I recently listened to a podcast that suggested you could discover something about yourself by considering whether you more often imagine yourself to be young (a teenager or twenty-something just getting started in the world) or whether you think about yourself at the end of your life looking back and imparting wisdom.
So I wonder what it says about me that I lack the imagination to think about myself at any other age than what I am today? I certainly remember being young, in high school or college, being a not-so-young parent, struggling to juggle a career and kids. But I really can't imagine being any of those things again. And I often find myself surprised when my Facebook friends have birthdays to discover how young some of them are. How many years that have yet to work. Apparently, I'm in denial about age in general.

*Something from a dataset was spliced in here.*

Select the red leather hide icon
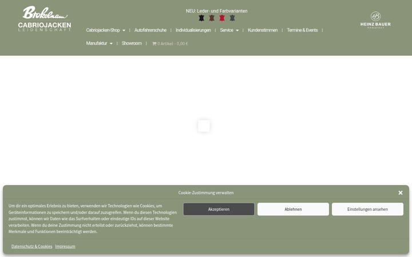The width and height of the screenshot is (412, 257). click(x=222, y=18)
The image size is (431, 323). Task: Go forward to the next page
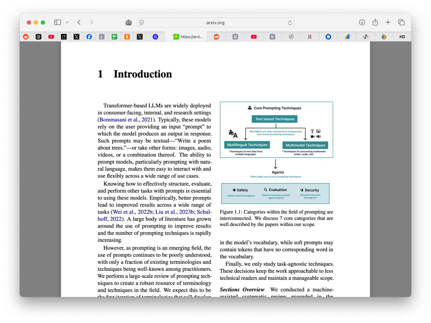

And even though I accept that I'm now the matriarch of our little clan, I don't think of myself as old. Older yes, advanced middle age for sure, but definitely not old. Like most of my friends, I joke and complain about getting older and what it does to my body and occasionally my memory. But I struggle to envision myself being really old, and all that goes with it, like perhaps losing my independence before I'm ready. People often say that one of the beauties of youth is believing that you'll live forever. I don't know if that belief ever really goes away until you're faced with a serious illness. Blessedly, I lack the imagination to envision myself as old.
I guess the bottom line is that I'm content being just the age that I am. I'll continue to do my best to forestall the bad parts of aging and be grateful for the benefits of having reached this stage of a more leisurely contemplative life.